Where a line in the data below includes the word "computer", count it. State the total and nothing more.

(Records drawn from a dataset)

┄┄┄┄┄┄┄┄┄┄

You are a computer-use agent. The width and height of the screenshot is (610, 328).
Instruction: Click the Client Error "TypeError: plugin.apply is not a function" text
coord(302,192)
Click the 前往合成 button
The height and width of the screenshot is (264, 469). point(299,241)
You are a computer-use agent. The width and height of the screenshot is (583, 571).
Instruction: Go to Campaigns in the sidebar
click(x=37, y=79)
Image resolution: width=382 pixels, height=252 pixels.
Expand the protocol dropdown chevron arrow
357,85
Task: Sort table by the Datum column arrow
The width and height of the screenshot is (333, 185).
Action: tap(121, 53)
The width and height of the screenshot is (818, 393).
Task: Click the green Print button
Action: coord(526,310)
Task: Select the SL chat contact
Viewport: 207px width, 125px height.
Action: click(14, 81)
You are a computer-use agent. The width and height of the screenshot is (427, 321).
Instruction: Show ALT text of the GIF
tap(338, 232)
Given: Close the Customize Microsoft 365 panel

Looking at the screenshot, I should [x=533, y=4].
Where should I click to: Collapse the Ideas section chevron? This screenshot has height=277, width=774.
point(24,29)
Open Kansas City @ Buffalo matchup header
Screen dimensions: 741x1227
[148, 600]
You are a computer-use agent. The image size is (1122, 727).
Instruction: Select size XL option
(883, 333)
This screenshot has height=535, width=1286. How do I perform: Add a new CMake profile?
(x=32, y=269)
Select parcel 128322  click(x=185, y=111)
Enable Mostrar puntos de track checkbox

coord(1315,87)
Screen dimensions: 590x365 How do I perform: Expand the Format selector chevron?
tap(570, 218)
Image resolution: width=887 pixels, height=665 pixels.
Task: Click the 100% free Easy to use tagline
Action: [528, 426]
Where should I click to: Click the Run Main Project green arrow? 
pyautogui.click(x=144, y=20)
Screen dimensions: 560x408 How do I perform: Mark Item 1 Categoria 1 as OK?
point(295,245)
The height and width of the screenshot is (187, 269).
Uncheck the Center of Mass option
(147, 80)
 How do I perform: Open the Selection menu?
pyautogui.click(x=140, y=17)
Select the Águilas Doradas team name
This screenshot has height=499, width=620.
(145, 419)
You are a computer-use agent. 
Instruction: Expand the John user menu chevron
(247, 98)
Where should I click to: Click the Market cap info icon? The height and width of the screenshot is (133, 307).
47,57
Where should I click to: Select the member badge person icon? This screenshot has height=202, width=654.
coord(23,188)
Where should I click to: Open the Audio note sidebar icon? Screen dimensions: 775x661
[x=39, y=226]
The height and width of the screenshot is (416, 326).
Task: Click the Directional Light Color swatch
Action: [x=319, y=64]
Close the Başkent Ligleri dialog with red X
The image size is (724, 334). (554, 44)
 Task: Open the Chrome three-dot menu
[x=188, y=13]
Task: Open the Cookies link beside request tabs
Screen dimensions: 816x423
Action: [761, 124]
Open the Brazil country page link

┄┄┄┄┄┄┄┄┄┄

Reply - 5